The proposal would repeal a 1996 policy that allowed tobacco ads to cite tar and nicotine amounts “per FTC method.” The agency states that it no longer believes the test accurately measures risk and it does not want smokers to think some cigarettes are safe.
“We want to clarify the FTC’s position,” says Associate Director Mary Engle. “This test method does not have our stamp of approval.”
Engle says that she does not expect ads will change much as a result of any new policy, since some do not mention tar and nicotine levels and others do so only in fine print.

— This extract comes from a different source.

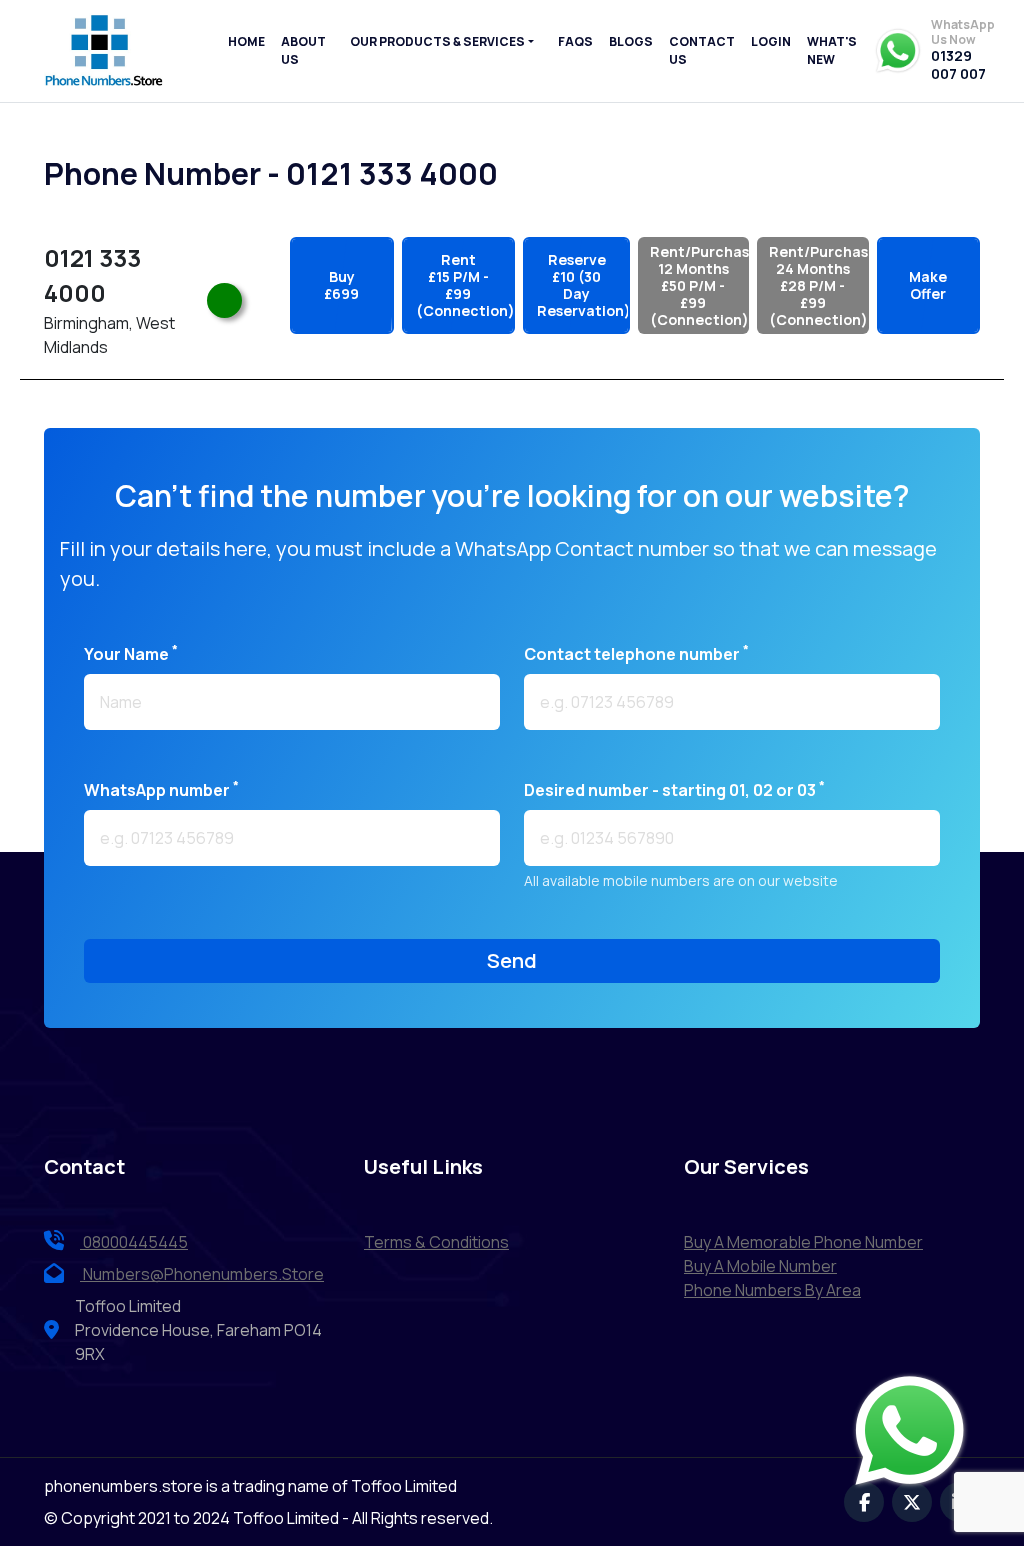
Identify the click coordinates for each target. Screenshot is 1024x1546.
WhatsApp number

The FTC proposal says the agency started permitting tobacco ads to state tar and nicotine levels “per FTC method” in 1966 with the aim of giving smokers an informed choice on the relative risks of different cigarettes. At the time, it was believed that a low amount of tar could reduce a smoker’s risk of cancer.
Although the test showed tar and nicotine levels falling sharply over the past four decades, the levels turned out to be poor predictors of risk, the agency says. That’s because smokers of lower-yield cigarettes compensate by taking bigger, deeper, or more frequent puffs to get the amount of nicotine they want.
The agency is accepting public comments on the proposal until August 12. Engle says if the proposal becomes final, the agency will inform consumers that advertised tar and nicotine levels are not an accurate gauge for safe smoking.